Can you agree to that?” And the Israelis sit there… If you think this is ridiculous, it is. This is my point! All of this is ridiculous. It’s stories like this that feed into the idea that there is some giant force or power conspiring to bend and shape events for the benefit of people that are not even involved in the story, because this is just silly the way this episode is continually dealt with. We’ve been dealing with this episode this way — let me just pick a year — since 1950, all right?

So 64-years of trying the identical thing.

It doesn’t matter the president, doesn’t matter the Israeli prime minister. Why, after 10 years, does somebody not get it? Now, I understand that there’s a lot of political power to be gained by talking about how much you hate war, and you’ll do anything to stop war, and you’ll do anything you can to stop civilian casualties. There’s great political gain there, if you can convince people that’s what you’re after, either as a Democrat president or a secretary of state or what have you.


But it’s still all fluff. When one of the combatants has in, essentially, their constitution — they call it a charter, but their constitution — the elimination, eradication, the demolishing, the abolishment of the Jewish state, there is no diplomatic solution to that. And yet every day we get breathless reporters working and reporting on the next proposal as though this might be the magic moment.

And there isn’t a magic moment, because there is not a diplomatic solution. It’s not possible. And especially if you send somebody over there like Kerry, who’s got his own agenda for his own legacy and his own bio and what have you. Ditto Obama. So Kerry wants a ceasefire. What happens in ceasefires is that the bad guys take advantage of the time-out to retool, to regroup, and rearm.

It is a fact that the two parties involved here have a different definition of peace. To Hamas and the Palestinians, peace is a momentary lull in the normal state of affairs, which is war. That is normalcy for them. They raise their children on it. They strap bombs on their children to go blow themselves up in Israel and bus depots and on buses and in schools. War is their way of life.

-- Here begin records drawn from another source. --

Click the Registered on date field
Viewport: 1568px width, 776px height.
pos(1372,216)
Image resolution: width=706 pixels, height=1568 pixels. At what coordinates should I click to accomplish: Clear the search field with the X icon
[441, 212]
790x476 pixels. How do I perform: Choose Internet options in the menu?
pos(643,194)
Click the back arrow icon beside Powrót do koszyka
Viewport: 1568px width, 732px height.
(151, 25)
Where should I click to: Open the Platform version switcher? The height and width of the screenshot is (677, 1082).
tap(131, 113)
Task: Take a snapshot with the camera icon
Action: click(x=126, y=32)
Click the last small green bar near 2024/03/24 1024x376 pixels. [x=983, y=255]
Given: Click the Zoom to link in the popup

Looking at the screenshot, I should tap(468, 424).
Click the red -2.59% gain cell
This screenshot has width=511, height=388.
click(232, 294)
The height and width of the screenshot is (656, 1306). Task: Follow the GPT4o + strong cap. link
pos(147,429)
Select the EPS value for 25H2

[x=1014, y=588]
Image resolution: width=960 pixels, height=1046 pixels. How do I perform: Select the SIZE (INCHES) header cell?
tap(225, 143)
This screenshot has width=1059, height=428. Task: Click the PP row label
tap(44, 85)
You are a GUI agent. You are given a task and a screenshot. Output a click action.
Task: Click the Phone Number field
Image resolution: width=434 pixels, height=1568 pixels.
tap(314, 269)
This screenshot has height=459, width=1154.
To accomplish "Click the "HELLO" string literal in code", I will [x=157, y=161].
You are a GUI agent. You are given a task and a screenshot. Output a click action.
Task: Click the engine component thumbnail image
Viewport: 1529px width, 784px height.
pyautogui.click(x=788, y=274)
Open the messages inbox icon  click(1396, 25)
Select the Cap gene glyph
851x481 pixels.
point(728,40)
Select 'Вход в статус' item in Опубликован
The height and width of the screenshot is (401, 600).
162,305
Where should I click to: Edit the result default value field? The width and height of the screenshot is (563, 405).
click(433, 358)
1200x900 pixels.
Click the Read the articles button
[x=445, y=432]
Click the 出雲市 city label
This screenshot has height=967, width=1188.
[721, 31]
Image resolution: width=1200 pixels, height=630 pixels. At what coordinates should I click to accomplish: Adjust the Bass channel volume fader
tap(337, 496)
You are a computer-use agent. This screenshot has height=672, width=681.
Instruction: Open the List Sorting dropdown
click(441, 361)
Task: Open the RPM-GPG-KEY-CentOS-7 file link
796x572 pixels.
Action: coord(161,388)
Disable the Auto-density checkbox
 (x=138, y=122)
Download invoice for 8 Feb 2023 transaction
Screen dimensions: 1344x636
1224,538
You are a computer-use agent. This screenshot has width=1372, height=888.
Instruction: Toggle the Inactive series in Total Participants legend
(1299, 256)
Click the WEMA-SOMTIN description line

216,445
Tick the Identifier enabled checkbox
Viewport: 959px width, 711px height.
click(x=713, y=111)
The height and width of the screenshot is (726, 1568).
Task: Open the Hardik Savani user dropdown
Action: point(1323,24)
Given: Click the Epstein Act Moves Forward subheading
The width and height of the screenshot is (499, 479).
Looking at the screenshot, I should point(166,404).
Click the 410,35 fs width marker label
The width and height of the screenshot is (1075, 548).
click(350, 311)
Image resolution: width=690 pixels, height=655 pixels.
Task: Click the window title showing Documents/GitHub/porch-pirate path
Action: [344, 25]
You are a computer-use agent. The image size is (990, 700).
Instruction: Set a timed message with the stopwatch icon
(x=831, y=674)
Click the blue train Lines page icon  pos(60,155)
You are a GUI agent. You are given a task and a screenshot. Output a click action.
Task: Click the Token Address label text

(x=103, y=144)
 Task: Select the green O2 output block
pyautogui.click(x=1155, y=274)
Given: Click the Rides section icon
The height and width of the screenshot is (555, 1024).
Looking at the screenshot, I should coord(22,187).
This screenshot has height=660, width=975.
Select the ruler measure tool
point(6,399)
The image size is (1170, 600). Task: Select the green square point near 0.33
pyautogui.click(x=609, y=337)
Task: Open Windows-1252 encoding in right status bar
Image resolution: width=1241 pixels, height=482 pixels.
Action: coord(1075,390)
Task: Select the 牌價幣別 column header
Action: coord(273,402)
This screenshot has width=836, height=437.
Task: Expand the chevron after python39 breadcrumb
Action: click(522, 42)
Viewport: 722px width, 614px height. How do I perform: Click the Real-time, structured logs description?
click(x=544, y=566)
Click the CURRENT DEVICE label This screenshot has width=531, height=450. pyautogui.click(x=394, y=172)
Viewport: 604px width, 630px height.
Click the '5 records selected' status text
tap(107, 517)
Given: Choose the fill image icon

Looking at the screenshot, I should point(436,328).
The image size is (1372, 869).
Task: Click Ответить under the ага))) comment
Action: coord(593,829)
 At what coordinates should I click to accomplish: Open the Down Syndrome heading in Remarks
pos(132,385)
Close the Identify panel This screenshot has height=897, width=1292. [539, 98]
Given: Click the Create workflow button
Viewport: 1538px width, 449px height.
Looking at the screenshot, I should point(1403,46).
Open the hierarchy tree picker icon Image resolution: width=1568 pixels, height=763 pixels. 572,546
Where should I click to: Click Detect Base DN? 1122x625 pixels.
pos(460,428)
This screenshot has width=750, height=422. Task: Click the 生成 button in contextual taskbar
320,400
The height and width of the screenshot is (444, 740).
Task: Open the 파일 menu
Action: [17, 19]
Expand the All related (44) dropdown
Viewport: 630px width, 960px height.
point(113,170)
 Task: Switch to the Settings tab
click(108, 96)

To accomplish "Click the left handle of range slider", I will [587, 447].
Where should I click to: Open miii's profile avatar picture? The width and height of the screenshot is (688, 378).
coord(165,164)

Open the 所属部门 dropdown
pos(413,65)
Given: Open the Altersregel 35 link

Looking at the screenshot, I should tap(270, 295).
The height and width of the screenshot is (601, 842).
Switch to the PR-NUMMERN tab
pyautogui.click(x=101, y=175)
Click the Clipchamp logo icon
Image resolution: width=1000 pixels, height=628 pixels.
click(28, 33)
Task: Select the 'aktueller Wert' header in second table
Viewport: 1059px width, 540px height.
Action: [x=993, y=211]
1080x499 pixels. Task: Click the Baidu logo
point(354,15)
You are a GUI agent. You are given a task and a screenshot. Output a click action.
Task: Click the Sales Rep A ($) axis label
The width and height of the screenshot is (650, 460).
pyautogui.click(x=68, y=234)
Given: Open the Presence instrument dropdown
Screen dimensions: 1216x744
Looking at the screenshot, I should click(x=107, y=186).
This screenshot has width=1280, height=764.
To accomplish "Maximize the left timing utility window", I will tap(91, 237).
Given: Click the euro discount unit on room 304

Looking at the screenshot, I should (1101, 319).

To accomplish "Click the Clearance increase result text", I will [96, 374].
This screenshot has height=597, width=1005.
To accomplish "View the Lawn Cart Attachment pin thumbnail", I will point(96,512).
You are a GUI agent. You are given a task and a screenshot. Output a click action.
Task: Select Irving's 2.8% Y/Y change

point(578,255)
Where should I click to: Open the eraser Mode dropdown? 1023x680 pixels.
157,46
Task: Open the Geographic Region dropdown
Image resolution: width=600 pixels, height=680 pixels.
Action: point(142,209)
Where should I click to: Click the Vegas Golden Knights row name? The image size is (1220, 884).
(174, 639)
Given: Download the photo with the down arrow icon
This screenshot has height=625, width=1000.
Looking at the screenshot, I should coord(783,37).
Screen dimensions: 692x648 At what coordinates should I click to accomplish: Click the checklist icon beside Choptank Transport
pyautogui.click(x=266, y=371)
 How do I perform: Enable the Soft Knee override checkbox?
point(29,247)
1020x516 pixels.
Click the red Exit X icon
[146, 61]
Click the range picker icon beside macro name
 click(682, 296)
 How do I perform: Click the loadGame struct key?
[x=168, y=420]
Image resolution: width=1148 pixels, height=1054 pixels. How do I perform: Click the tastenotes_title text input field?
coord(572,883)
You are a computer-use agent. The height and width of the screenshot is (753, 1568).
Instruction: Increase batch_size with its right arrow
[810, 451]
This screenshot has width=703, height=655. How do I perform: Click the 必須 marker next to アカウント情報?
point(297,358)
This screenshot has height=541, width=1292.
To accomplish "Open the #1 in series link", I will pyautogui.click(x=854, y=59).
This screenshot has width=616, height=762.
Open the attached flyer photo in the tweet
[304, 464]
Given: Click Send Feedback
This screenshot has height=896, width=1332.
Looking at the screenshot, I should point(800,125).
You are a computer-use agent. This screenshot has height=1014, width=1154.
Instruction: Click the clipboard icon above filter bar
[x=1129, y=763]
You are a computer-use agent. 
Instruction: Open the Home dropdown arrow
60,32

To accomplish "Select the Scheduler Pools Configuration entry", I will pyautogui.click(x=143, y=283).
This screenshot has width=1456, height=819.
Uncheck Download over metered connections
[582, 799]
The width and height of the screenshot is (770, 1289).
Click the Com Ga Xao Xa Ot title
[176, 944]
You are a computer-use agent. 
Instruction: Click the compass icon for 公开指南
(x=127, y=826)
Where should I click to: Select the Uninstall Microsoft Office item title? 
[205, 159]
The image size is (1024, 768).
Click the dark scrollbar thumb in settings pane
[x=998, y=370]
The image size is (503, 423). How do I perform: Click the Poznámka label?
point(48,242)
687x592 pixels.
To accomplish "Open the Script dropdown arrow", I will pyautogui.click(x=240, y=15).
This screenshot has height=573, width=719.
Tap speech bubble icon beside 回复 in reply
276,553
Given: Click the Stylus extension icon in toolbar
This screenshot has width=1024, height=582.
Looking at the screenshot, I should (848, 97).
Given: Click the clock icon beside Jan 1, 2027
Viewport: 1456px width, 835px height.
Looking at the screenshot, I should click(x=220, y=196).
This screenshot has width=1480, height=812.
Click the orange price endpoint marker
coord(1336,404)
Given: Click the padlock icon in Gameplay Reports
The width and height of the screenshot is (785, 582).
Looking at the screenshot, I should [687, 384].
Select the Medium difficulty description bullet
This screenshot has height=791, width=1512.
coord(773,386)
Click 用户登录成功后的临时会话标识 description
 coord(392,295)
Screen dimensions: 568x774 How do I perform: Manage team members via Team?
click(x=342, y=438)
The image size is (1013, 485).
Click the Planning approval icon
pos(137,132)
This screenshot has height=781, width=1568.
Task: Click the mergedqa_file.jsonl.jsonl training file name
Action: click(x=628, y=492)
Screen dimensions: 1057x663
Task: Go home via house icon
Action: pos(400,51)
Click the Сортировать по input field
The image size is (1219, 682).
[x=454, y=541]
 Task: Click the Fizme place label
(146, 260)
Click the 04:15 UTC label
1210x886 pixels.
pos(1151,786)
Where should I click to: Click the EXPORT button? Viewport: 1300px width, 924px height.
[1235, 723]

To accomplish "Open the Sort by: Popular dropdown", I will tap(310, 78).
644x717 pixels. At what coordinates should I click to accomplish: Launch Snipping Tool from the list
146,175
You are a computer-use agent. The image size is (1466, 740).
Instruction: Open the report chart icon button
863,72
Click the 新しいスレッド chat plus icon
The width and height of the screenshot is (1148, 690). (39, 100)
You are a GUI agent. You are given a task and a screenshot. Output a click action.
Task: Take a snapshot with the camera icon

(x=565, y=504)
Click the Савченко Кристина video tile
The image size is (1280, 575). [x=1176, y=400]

You may not like hearing it, you may find it difficult or impossible to believe, but don’t doubt me. So any time the United States pushes for a ceasefire, whether they know it or not, they’re aiding Hamas. But I don’t think that’s why they do it, don’t misunderstand. I think they push for a ceasefire because they all want to be seen as brokers of peace.

Somebody… They all got this dream of being the guy who finally brought peace to the Middle East. They all have that much hubris, they all have that kind of ego to think they — with the power of their personality and their ideas (and the fact that they served in Vietnam) — can bring to these negotiations elements that others have never had. Every one of these guys thinks they have the magic bullet, and there isn’t one, if it is involved in diplomacy.

So the latest ceasefire has been achieved by virtue of John Kerry bumbling and stumbling so badly that the Drive-By Media is today and last night circling the wagons in panic to defend him. Even David Ignatius at the Washington Post has a story: “John Kerry’s Big Blunder in Seeking an Israel-Gaza Ceasefire.” But you see (impression), “The blunder’s okay because he has such — such a lofty goal! It’s… it’s… it’s… Everybody wants peace and that’s all Kerry wants and — and it’s okay he made some mistake but he can recover! He can recover from them!”